It’s safe to assume that lots of politicians are
incorrigible attention-seekers – if not at the start of their careers, then
certainly once they figure out how the system works and how the oxygen of
publicity can be exploited to their advantage.
In this respect, Green MP Golriz Ghahraman is hardly
unusual. But what marks her as different is the skill with which she plays the
game. Although ostensibly still a political novice, she’s as media-savvy as any
veteran.
She has also learned that she can exploit the sympathy of
journalists who are drawn to her because she’s young and female (like many press
gallery reporters) and also Green and an Iranian asylum-seeker. Looking good on
camera helps too, although I shouldn’t mention that because it will be
condemned as sexist.
We have seen all these attributes on full display during the
past 24 hours with the disclosure that Ghahraman now has a personal security guard
because of anonymous online threats against her safety.
Media coverage casts her as a victim of vile white male
supremacy, a role she appears almost to relish – and why wouldn’t she, given
that it neatly aligns with her portrayal of New Zealand as a country seething
with poisonous white nationalism?
I’m not suggesting the threats against her are not real and alarming,
or that Ghahraman has somehow contrived to create the situation for political
advantage. But I do suggest that she’s milking her victim status for all it’s
worth, and that the media are obligingly dancing to her tune.
All this might be bearable, at a pinch, but for one thing. Ghahraman laid
the blame for the threats against her, subtly but unmistakeably, at the feet of
ACT leader David Seymour, who said in a radio interview earlier this week that
Ghahraman was “a real menace to freedom in this country”.
Seymour was expressing a legitimate opinion (one that I
share) in the context of a debate about freedom of speech, but Ghahraman cleverly
twisted his comment to imply that he was somehow inciting violence against her.
She sanctimoniously suggested that post-Christchurch, “New Zealand has asked us
to be different” – meaning, we can only assume, that people like Seymour should
shut up.
Make no mistake, this was a master-class in the dark art of media manipulation. Winston Peters and Shane Jones must have watched with grudging
admiration.
Ghahraman even managed to weave the parliamentary bullying
report into her comments to reporters, saying attitudes need to change. All this
serves her bigger agenda, which is to discourage free and open debate about
when legitimate opinion becomes “hate speech”.
Sadly, but predictably, the media appeared to uncritically swallow
Ghahraman’s line. She must have been thrilled to see reporters pursuing
Seymour down a parliamentary corridor hurling accusatory questions at him.

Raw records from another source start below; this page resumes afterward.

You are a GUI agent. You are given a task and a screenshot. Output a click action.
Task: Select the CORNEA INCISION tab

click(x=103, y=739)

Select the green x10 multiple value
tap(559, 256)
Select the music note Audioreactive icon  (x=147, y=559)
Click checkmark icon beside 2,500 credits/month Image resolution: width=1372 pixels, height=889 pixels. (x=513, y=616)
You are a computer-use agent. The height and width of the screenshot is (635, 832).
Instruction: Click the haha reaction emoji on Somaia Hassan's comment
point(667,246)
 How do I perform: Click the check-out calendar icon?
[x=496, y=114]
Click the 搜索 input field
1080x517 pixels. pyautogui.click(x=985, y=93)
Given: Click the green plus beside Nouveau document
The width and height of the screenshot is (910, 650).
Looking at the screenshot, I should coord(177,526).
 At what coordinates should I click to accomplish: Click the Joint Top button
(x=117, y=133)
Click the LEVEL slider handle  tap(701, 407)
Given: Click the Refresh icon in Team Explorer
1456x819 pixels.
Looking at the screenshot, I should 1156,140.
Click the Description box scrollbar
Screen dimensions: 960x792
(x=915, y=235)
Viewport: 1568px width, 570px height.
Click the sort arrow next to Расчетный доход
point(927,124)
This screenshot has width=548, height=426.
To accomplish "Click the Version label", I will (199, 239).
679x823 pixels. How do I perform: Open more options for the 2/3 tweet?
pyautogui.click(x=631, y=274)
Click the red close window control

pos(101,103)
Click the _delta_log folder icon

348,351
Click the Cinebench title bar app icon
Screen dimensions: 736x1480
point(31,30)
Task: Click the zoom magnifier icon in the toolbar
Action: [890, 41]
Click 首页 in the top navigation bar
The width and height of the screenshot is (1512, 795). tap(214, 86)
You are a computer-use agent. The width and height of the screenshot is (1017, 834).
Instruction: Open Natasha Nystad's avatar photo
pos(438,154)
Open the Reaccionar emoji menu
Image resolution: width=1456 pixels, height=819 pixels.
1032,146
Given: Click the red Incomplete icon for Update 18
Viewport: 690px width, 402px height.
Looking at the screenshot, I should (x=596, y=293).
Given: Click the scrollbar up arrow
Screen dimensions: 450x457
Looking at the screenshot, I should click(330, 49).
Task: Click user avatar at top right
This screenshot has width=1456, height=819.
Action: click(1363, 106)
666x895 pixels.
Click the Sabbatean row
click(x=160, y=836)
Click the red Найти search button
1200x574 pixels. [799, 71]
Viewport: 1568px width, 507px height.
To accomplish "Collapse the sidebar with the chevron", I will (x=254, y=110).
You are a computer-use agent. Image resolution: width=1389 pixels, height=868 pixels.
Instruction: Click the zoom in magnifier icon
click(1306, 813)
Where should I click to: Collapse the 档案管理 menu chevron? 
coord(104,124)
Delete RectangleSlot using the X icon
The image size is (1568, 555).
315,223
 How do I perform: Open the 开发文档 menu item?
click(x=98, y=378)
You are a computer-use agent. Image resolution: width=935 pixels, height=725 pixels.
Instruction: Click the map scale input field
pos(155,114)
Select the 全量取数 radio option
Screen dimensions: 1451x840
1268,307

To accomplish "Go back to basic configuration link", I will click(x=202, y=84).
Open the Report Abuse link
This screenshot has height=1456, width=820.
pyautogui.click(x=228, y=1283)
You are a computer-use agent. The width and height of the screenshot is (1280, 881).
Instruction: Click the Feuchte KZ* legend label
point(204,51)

To his great credit, he stood his ground. Would that other
centre-right politicians showed similar spine when the pressure is on.
The bottom line here is that while every civilised person abhors
any personal threat against Ghahraman by pathetic cowards hiding in the shadows
of cyberspace, there is something deeply distasteful – you could almost say
despicable – in her attempts to weaponise that threat politically.
Karl du Fresne, a freelance journalist, is the
former editor of the Dominion-Post. He blogs at karldufresne.blogspot.co.nz.
4 comments:
David Seymour indeed showed some spine regarding this issue -but the general voting population in the main seem to prefer voting for simpering knee-buckling virtue signalling harpies.
This is the modus operandi of the "progressive left" They use victimhood as a power base to bully people. Recently the female bullies at Oxford University had two males' they called them persons "without uterus's" "disinvited" to be in an abortion debate, not because as males they had a damn cheek discussing woman's bodies, but because the poor dears would "feel unsafe" because of their presence. You could have debated the first reason, but against the second your are toast. There is nothing more powerful than victimhood and Ghahraman knows it. This is the new political reality. The only defence I can see is to withdraw. Nether argue with or assist these people. At primary school we chanted " tell tale tit your tongue will split----" and excommunicated these people. Leave the bullies in their victimhood hole along with their supporters. In any case Karl what are you doing reading newspapers and watching TV?That's complete horse and cart old hat. Alt tech, Gab, Bitchute etc is where the action is at.
You have implied that Ms Ghahraman is a dissembler, and I couldn't agree more: she trades on her appearance of sweet naivety whilst, in fact, she's a shrewd (and perhaps ruthless) operator. She's evidently not above doctoring her background to create a more favourable impression than she deserves, her strategy of wide-eyed innocence being her stock response to challenge.
She's currently riding the crest of a political wave, whereby many of our traditional, conservative values are under threat; buzzwords such 'racism', 'patriarchy', 'fascism' and so on, are enough to carry the day, obviating the need for reasoned debate.
The comforting thought is that this rash of politically correct iconoclasm won't last; the pendulum of public opinion will surely swing back, once people start to grow sick of being lectured to, by those who have adopted the mantle of aggrieved victimhood.
Iranians are Caucasoid so not a "woman of colour".She is "othered" because her stand is a left-wing -progressive (and class-ist) one which undermines the legitimacy of the central place of the New Zealander in New Zealand.